= EXERCISE DETAILS =
Keep to one stretch of the data below, the lines from the one with "The height and width of the screenshot is (536, 402)." up to and including the one with "Given: Message applicant", and return that stretch exactly.

= EXTRACTED RECORDS =
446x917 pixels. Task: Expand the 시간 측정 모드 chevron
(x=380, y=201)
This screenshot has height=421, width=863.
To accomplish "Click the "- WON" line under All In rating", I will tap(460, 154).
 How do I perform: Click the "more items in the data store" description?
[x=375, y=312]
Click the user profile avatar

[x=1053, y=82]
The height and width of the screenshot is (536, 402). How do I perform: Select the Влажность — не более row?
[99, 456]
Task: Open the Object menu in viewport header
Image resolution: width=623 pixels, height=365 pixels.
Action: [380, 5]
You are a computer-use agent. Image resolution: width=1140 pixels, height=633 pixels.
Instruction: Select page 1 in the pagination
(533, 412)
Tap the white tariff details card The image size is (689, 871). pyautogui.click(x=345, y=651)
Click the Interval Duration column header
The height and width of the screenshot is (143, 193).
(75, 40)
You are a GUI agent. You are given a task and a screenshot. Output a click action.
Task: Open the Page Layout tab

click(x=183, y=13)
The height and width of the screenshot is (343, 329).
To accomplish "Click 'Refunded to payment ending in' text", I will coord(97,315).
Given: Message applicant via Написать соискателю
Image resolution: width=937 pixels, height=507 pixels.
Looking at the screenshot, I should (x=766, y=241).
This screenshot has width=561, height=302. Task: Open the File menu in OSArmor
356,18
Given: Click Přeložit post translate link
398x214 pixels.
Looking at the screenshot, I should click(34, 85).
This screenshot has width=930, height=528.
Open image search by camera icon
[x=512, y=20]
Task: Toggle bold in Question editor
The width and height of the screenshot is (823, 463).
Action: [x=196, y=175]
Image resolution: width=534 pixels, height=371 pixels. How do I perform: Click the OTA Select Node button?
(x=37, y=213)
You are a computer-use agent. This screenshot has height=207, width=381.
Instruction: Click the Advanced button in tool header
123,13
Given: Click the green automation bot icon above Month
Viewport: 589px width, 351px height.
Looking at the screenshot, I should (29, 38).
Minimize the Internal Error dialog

= ANSWER FOR THE TASK =
The height and width of the screenshot is (536, 402). How do I perform: Select the Влажность — не более row?
[99, 456]
Task: Open the Object menu in viewport header
Image resolution: width=623 pixels, height=365 pixels.
Action: [380, 5]
You are a computer-use agent. Image resolution: width=1140 pixels, height=633 pixels.
Instruction: Select page 1 in the pagination
(533, 412)
Tap the white tariff details card The image size is (689, 871). pyautogui.click(x=345, y=651)
Click the Interval Duration column header
The height and width of the screenshot is (143, 193).
(75, 40)
You are a GUI agent. You are given a task and a screenshot. Output a click action.
Task: Open the Page Layout tab

click(x=183, y=13)
The height and width of the screenshot is (343, 329).
To accomplish "Click 'Refunded to payment ending in' text", I will coord(97,315).
Given: Message applicant via Написать соискателю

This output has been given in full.